**Task description**
From the line containing "Screen dimensions: 1434x762" through the last line of the data, return those lines exactly as written and nothing more.

**Recorded data**
####
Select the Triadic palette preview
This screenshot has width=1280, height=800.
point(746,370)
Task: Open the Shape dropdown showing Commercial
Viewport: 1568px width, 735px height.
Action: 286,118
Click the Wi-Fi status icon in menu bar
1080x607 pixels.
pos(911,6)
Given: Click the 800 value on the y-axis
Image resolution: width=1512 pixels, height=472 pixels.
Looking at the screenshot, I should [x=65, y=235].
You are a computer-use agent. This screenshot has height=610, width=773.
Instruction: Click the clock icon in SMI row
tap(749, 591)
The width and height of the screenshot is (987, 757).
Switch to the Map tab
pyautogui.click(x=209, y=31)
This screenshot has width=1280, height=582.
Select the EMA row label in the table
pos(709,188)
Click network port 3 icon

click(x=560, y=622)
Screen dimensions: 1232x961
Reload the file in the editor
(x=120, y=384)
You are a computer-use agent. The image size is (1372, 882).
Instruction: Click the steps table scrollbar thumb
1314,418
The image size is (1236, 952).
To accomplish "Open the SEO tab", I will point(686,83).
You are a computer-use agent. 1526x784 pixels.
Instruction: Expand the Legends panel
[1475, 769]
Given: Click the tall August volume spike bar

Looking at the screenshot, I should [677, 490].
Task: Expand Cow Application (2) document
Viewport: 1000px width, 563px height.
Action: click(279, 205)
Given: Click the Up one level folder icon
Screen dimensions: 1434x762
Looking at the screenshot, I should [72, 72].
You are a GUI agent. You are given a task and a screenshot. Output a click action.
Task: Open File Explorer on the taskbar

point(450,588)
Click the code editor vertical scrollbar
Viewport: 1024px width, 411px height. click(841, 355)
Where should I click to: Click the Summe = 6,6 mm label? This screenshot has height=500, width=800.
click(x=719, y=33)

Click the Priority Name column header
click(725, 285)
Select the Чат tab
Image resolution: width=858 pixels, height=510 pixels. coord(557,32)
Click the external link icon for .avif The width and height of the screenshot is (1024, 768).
####
**Finished task**
Screen dimensions: 1434x762
Looking at the screenshot, I should [72, 72].
You are a GUI agent. You are given a task and a screenshot. Output a click action.
Task: Open File Explorer on the taskbar

point(450,588)
Click the code editor vertical scrollbar
Viewport: 1024px width, 411px height. click(841, 355)
Where should I click to: Click the Summe = 6,6 mm label? This screenshot has height=500, width=800.
click(x=719, y=33)

Click the Priority Name column header
click(725, 285)
Select the Чат tab
Image resolution: width=858 pixels, height=510 pixels. coord(557,32)
Click the external link icon for .avif The width and height of the screenshot is (1024, 768).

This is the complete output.